The letter signed by US attorney general William Barr, UK home secretary Priti Patel, acting US home secretary Kevin McAleenan, and Australia's minister for home affairs Peter Dutton, asked Facebook to first ensuring that there is no reduction to user safety and without including a means for lawful access to the content of communications to protect our citizens.

Among the many steps it suggested to the social media giant, the letter noted that Facebook must act against illegal content effectively with no reduction to safety, and to enable law enforcement to obtain lawful access to content in a readable and usable format, as per Buzzfeed report.

The development is significant for the Indian government, which has been one of the first countries to raise the decryption issue after a series of violence and mob lynching incidents.

According to govt's official, the social networking firm would find it hard to brush off the issue of decryption now.

Now, we have global support as far as law enforcement is concerned, you have to do the decryption, said ET report quoting concerned ministry.

The Indian government has been for the past couple of years pushing WhatsApp on the issue of traceability of a message. The matter related to WhatsApp linking to Aadhaar and traceability is being discussed in Indian courts.

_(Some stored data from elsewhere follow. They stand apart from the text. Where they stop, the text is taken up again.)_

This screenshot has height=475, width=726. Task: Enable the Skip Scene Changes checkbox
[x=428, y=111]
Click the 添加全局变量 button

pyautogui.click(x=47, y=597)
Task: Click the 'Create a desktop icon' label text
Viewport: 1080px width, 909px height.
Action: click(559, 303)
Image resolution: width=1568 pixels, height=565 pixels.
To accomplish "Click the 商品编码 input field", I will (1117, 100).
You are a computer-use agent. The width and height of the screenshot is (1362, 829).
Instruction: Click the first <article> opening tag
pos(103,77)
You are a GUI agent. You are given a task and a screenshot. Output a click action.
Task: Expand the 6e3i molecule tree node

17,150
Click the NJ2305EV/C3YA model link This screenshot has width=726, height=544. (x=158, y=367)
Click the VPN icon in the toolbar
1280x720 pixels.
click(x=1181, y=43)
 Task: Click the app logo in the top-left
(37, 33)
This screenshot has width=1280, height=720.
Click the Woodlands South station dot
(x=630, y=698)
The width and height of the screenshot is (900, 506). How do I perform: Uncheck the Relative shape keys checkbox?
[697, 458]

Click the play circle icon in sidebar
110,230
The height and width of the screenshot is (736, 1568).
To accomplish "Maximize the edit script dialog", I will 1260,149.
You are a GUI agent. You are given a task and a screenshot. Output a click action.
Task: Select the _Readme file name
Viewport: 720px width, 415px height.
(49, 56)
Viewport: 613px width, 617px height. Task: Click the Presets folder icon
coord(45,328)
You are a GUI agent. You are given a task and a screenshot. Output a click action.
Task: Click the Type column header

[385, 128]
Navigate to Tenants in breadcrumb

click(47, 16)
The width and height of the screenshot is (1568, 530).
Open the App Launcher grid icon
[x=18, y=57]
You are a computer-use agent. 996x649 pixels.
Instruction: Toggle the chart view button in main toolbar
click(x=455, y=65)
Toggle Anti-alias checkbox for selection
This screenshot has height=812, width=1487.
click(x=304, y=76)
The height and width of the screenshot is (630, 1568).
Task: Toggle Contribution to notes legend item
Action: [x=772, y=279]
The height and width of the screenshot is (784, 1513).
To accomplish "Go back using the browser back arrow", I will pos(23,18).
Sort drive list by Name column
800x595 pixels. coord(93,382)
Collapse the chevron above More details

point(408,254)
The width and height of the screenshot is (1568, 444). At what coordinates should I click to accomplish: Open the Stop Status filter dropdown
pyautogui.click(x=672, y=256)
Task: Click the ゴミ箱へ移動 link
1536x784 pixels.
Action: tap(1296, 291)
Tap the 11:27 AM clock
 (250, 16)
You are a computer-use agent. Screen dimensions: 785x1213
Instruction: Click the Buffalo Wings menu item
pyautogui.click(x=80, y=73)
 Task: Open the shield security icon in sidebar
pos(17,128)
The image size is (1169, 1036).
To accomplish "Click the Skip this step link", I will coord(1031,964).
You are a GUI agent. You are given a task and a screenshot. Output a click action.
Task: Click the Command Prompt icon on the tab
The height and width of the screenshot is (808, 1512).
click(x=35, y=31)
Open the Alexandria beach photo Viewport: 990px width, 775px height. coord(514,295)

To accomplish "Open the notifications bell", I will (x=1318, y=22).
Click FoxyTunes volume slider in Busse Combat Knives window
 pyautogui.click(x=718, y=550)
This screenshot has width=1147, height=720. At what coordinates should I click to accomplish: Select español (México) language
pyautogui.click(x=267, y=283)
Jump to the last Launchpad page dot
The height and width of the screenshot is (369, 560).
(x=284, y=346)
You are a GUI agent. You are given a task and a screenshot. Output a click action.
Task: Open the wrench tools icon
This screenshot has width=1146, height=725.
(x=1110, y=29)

However, WhatsApp, which describes itself as space for private conversation, has maintained that it would not break encryption endangering the privacy of its users.

If every message that a user sent was kept with a user’s phone number, then it would not be a platform for private communication. The end-to-end encryption promotes citizens’ fundamental rights of speech and expression without fear of surveillance, WhatsApp had said. The decryption may put citizens and professionals at risk, it reasons.

Meanwhile, with the rise in violence cases, the messaging app said that it can, at best, share metadata.

Will that be enough? Or the countries, who are witnessing a rise in violence, crime and anti-social activities through messaging and social platforms, be silent?

There would be a rise in demand for decryption in the coming years.